**Exercise objective**
Print every record exactly as it appears. Leave the pictures out.

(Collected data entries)
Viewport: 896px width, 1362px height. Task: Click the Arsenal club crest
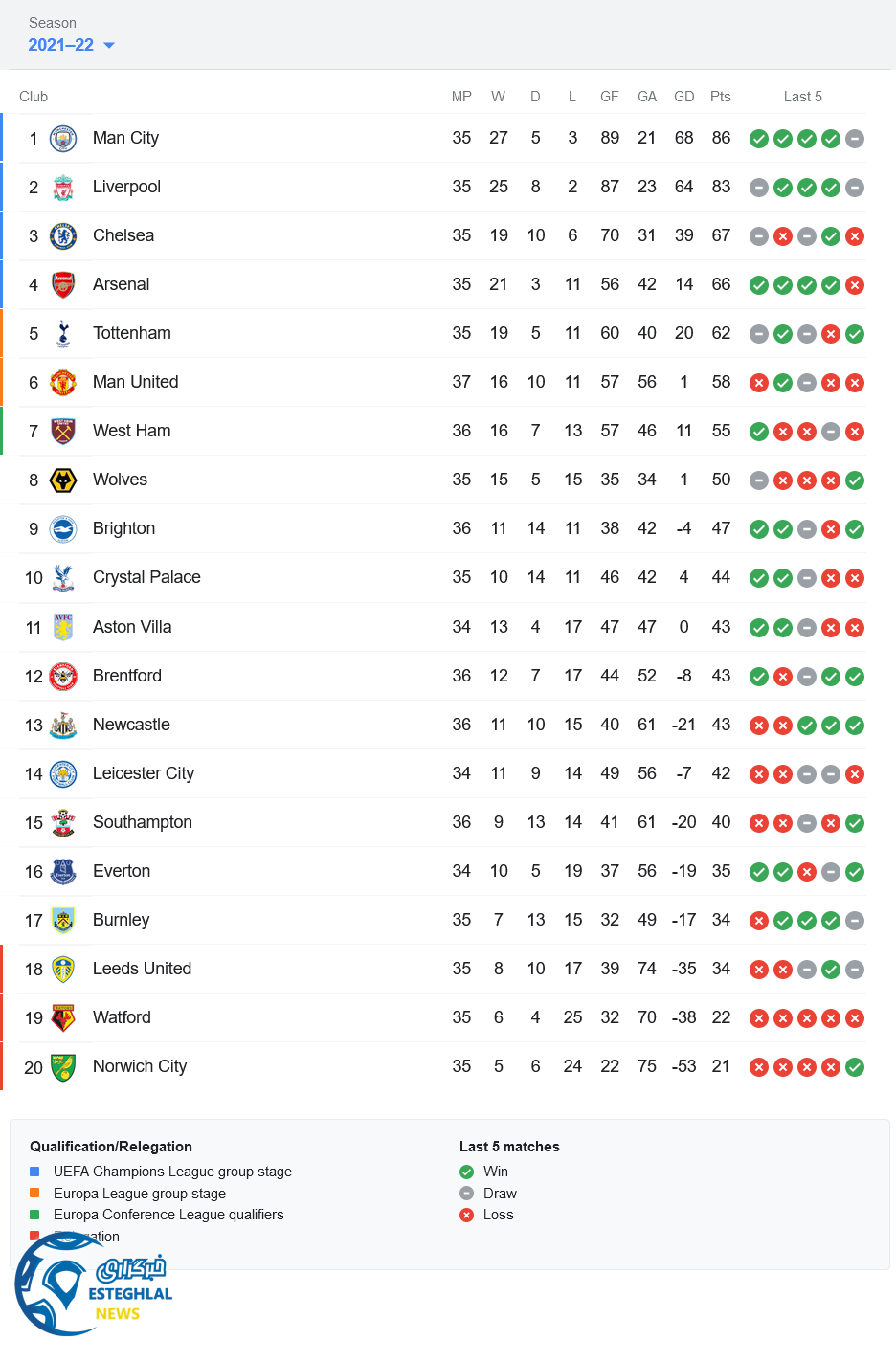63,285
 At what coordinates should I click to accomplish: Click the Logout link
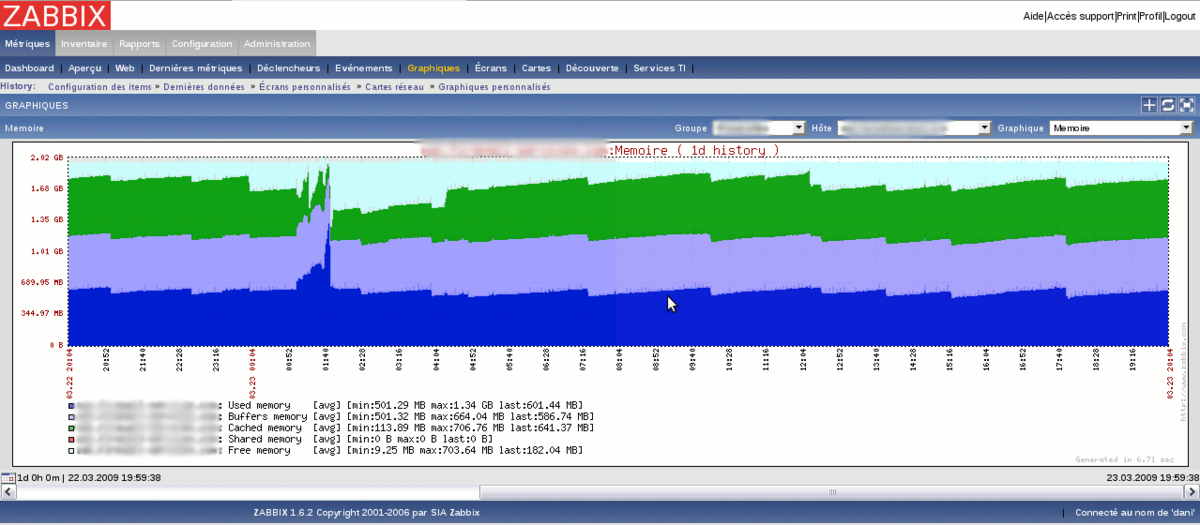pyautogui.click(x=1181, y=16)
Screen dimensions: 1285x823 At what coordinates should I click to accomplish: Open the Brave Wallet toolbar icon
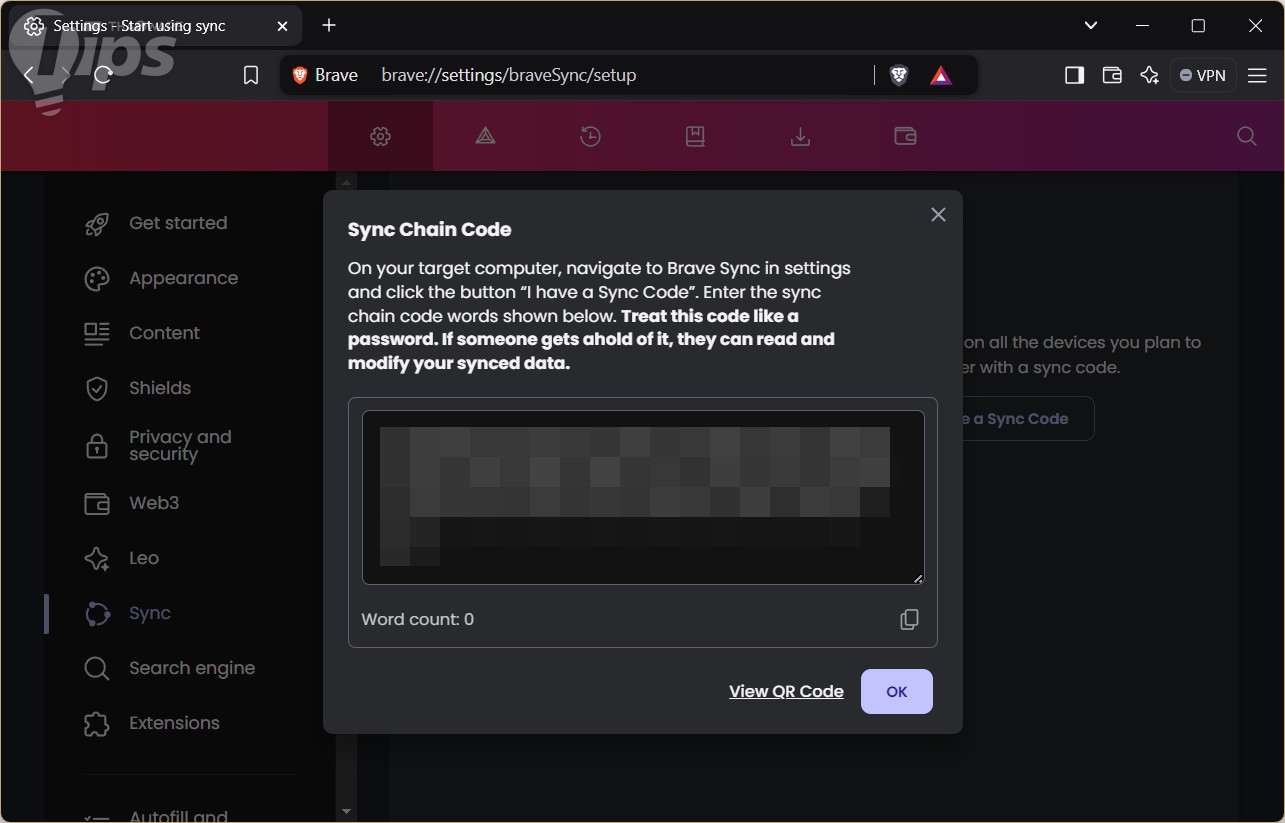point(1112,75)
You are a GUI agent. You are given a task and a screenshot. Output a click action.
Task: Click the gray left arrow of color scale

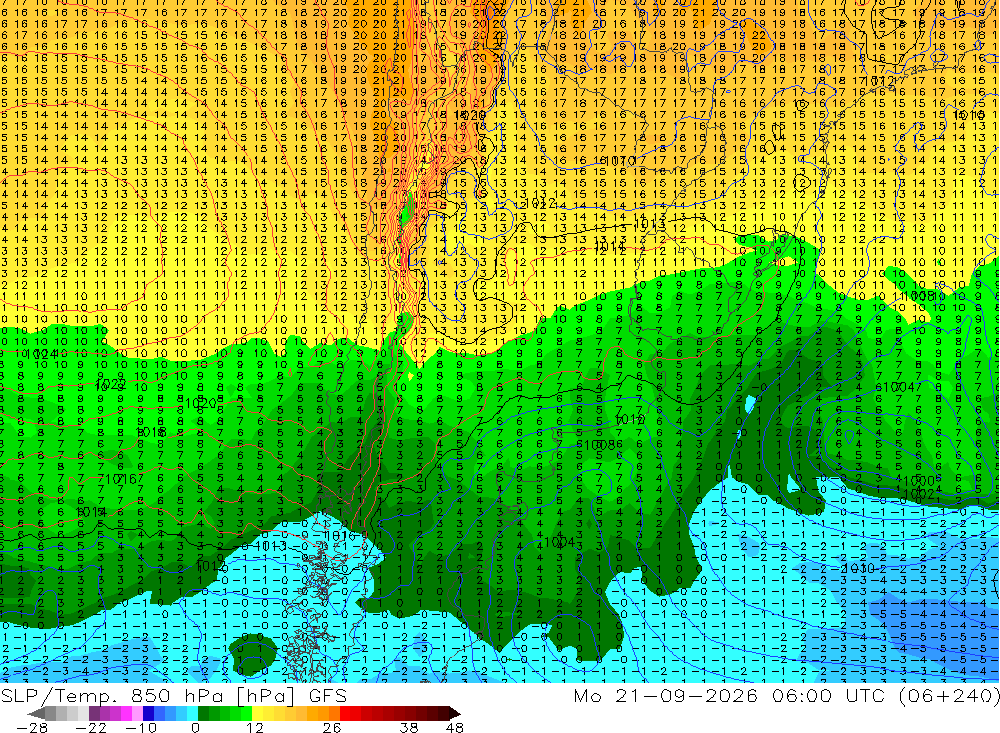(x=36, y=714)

**Result for this task**
Viewport: 896px width, 1362px height. Task: Click the Arsenal club crest
63,285
 At what coordinates should I click to accomplish: Click the Logout link
pyautogui.click(x=1181, y=16)
Screen dimensions: 1285x823 At what coordinates should I click to accomplish: Open the Brave Wallet toolbar icon
point(1112,75)
You are a GUI agent. You are given a task and a screenshot. Output a click action.
Task: Click the gray left arrow of color scale

(x=36, y=714)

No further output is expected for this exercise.